Philippe Pons, Gallimard, 2016, 707 pages
La frontière intercoréenne « divise un pays qui avait été, pendant un millénaire, un État uni et fier de son identité ethnoculturelle jusqu’au 10 août 1945 » : le gouvernement américain décide, à la hâte, de séparer le pays « en deux zones d’occupation, soviétique au Nord, américaine au Sud, afin d’éviter que l’URSS, qui entrait en guerre contre le Japon, prenne possession de toute la Corée.
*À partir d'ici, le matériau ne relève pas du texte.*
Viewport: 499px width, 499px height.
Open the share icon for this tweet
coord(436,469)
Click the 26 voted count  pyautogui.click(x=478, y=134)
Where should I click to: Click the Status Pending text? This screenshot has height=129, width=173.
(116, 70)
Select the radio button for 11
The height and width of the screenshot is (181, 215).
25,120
Cette partition devait être provisoire ». La scission entraîna une guerre fratricide pendant trois ans.
L’auteur, justement parce qu’il s’agit d’un régime opaque, a cherché à aller au-delà des grilles de lecture issues de la guerre froide, rappelant la formule de Donald Gregg (ancien responsable des opérations de la CIA à Séoul) : « La Corée du Nord est la plus durable faillite de l’histoire du renseignement américain. » À la faveur de la politique du rapprochement intercoréen entamée par le président Kim Dae-jung, explique l’auteur, à la fin des années 1990, les chercheurs sud-coréens se sont progressivement dégagés du carcan du grand récit géopolitique binaire, reflet d’une vision occidentale du monde, pour penser la république populaire démocratique de Corée dans le contexte de l’histoire nationale et non pas seulement comme le fruit de la seule mainmise soviétique.
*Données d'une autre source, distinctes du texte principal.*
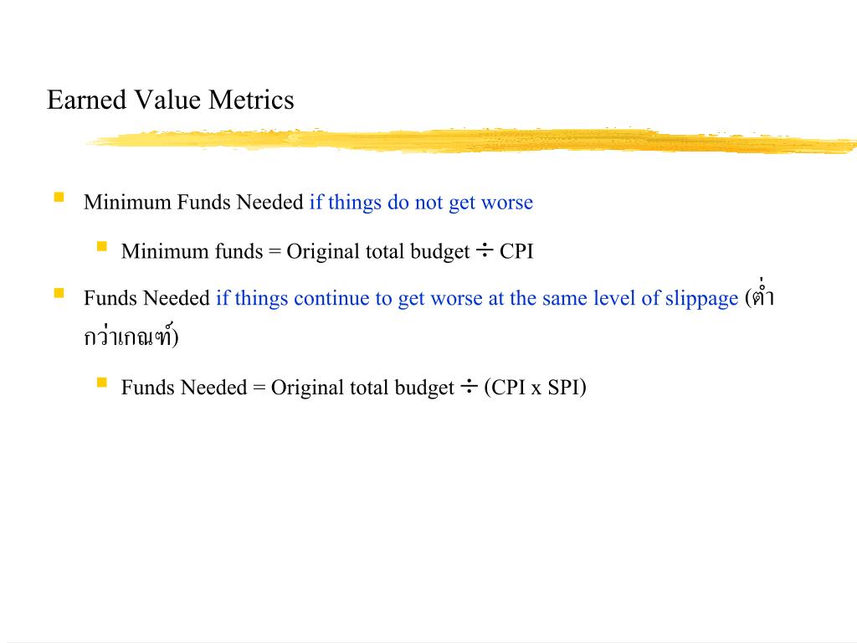
Task: Click the bullet beside 'Funds Needed = Original'
Action: coord(101,382)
Comme pour le Vietnam, la révolution socialiste en Corée ne peut être séparée de la lutte pour l’indépendance. La période de la colonisation japonaise (1910-1945) fut marquée par l’éveil d’un nationalisme ethnique qui a conditionné les comportements individuels et collectifs, évinçant le marxisme-léninisme. Ce patriotisme farouche, analyse Philippe Pons, explique en grande partie la résilience du système à la chute de l’URSS, à la mort de Kim Il-sung et à l’écroulement économique. L’idéologie de la Corée du Nord est le nationalisme, non le socialisme. Le livre, richement documenté, traite en trois grandes parties de l’histoire de la RPDC au travers des « règnes » de Kim Il-sung, de son fils Kim Jong-il et de son petit-fils Kim Jong-un.